Data excerpts:
= = =

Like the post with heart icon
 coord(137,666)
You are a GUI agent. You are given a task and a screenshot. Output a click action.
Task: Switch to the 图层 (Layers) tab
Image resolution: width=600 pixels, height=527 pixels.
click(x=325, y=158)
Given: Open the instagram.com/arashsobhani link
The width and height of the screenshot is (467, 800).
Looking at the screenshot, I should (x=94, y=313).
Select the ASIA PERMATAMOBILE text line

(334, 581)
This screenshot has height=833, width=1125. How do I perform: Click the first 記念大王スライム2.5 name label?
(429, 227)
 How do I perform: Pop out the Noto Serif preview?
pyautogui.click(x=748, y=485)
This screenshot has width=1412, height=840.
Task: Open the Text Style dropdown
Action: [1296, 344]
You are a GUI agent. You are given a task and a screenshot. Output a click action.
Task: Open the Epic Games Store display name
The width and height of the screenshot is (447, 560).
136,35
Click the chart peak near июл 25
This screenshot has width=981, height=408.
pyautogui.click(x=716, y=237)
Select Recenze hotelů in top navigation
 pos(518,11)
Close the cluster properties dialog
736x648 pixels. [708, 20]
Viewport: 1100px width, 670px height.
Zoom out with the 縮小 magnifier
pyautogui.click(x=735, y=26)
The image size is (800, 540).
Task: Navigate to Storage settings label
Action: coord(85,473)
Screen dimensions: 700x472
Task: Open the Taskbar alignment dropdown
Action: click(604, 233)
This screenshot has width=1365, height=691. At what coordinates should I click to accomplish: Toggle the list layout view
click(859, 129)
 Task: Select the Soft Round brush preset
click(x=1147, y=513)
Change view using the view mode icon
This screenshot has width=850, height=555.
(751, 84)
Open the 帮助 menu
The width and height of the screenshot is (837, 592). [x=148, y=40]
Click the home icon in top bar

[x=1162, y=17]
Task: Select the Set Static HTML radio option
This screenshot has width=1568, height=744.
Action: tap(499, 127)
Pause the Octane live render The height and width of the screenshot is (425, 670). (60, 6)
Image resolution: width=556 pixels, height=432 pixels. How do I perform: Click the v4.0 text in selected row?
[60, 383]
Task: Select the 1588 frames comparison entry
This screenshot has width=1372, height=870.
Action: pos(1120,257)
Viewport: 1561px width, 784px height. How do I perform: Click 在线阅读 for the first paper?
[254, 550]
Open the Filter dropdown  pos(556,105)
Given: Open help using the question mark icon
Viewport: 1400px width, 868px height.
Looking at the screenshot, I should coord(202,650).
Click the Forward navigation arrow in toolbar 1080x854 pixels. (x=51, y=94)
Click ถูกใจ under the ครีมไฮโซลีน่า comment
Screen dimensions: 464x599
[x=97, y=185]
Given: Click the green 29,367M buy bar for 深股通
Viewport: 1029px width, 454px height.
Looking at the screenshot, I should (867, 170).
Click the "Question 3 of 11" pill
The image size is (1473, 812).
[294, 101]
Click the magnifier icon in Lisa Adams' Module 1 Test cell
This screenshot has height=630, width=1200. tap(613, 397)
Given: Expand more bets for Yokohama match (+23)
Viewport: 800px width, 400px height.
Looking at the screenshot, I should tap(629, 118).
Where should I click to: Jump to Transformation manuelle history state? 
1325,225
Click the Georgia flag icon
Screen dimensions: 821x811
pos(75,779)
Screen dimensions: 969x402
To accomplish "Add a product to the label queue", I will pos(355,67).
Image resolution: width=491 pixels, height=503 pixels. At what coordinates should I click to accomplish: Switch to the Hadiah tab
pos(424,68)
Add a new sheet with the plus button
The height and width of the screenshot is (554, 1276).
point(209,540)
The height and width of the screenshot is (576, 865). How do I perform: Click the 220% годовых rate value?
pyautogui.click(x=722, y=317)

= = =

Keeping every line exactly as it is, retype the entries shown above.

Task result:
Like the post with heart icon
 coord(137,666)
You are a GUI agent. You are given a task and a screenshot. Output a click action.
Task: Switch to the 图层 (Layers) tab
Image resolution: width=600 pixels, height=527 pixels.
click(x=325, y=158)
Given: Open the instagram.com/arashsobhani link
The width and height of the screenshot is (467, 800).
Looking at the screenshot, I should (x=94, y=313).
Select the ASIA PERMATAMOBILE text line

(334, 581)
This screenshot has height=833, width=1125. How do I perform: Click the first 記念大王スライム2.5 name label?
(429, 227)
 How do I perform: Pop out the Noto Serif preview?
pyautogui.click(x=748, y=485)
This screenshot has width=1412, height=840.
Task: Open the Text Style dropdown
Action: [1296, 344]
You are a GUI agent. You are given a task and a screenshot. Output a click action.
Task: Open the Epic Games Store display name
The width and height of the screenshot is (447, 560).
136,35
Click the chart peak near июл 25
This screenshot has width=981, height=408.
pyautogui.click(x=716, y=237)
Select Recenze hotelů in top navigation
 pos(518,11)
Close the cluster properties dialog
736x648 pixels. [708, 20]
Viewport: 1100px width, 670px height.
Zoom out with the 縮小 magnifier
pyautogui.click(x=735, y=26)
The image size is (800, 540).
Task: Navigate to Storage settings label
Action: coord(85,473)
Screen dimensions: 700x472
Task: Open the Taskbar alignment dropdown
Action: click(604, 233)
This screenshot has width=1365, height=691. At what coordinates should I click to accomplish: Toggle the list layout view
click(859, 129)
 Task: Select the Soft Round brush preset
click(x=1147, y=513)
Change view using the view mode icon
This screenshot has width=850, height=555.
(751, 84)
Open the 帮助 menu
The width and height of the screenshot is (837, 592). [x=148, y=40]
Click the home icon in top bar

[x=1162, y=17]
Task: Select the Set Static HTML radio option
This screenshot has width=1568, height=744.
Action: tap(499, 127)
Pause the Octane live render The height and width of the screenshot is (425, 670). (60, 6)
Image resolution: width=556 pixels, height=432 pixels. How do I perform: Click the v4.0 text in selected row?
[60, 383]
Task: Select the 1588 frames comparison entry
This screenshot has width=1372, height=870.
Action: pos(1120,257)
Viewport: 1561px width, 784px height. How do I perform: Click 在线阅读 for the first paper?
[254, 550]
Open the Filter dropdown  pos(556,105)
Given: Open help using the question mark icon
Viewport: 1400px width, 868px height.
Looking at the screenshot, I should coord(202,650).
Click the Forward navigation arrow in toolbar 1080x854 pixels. (x=51, y=94)
Click ถูกใจ under the ครีมไฮโซลีน่า comment
Screen dimensions: 464x599
[x=97, y=185]
Given: Click the green 29,367M buy bar for 深股通
Viewport: 1029px width, 454px height.
Looking at the screenshot, I should (867, 170).
Click the "Question 3 of 11" pill
The image size is (1473, 812).
[294, 101]
Click the magnifier icon in Lisa Adams' Module 1 Test cell
This screenshot has height=630, width=1200. tap(613, 397)
Given: Expand more bets for Yokohama match (+23)
Viewport: 800px width, 400px height.
Looking at the screenshot, I should tap(629, 118).
Where should I click to: Jump to Transformation manuelle history state? 
1325,225
Click the Georgia flag icon
Screen dimensions: 821x811
pos(75,779)
Screen dimensions: 969x402
To accomplish "Add a product to the label queue", I will pos(355,67).
Image resolution: width=491 pixels, height=503 pixels. At what coordinates should I click to accomplish: Switch to the Hadiah tab
pos(424,68)
Add a new sheet with the plus button
The height and width of the screenshot is (554, 1276).
point(209,540)
The height and width of the screenshot is (576, 865). How do I perform: Click the 220% годовых rate value?
pyautogui.click(x=722, y=317)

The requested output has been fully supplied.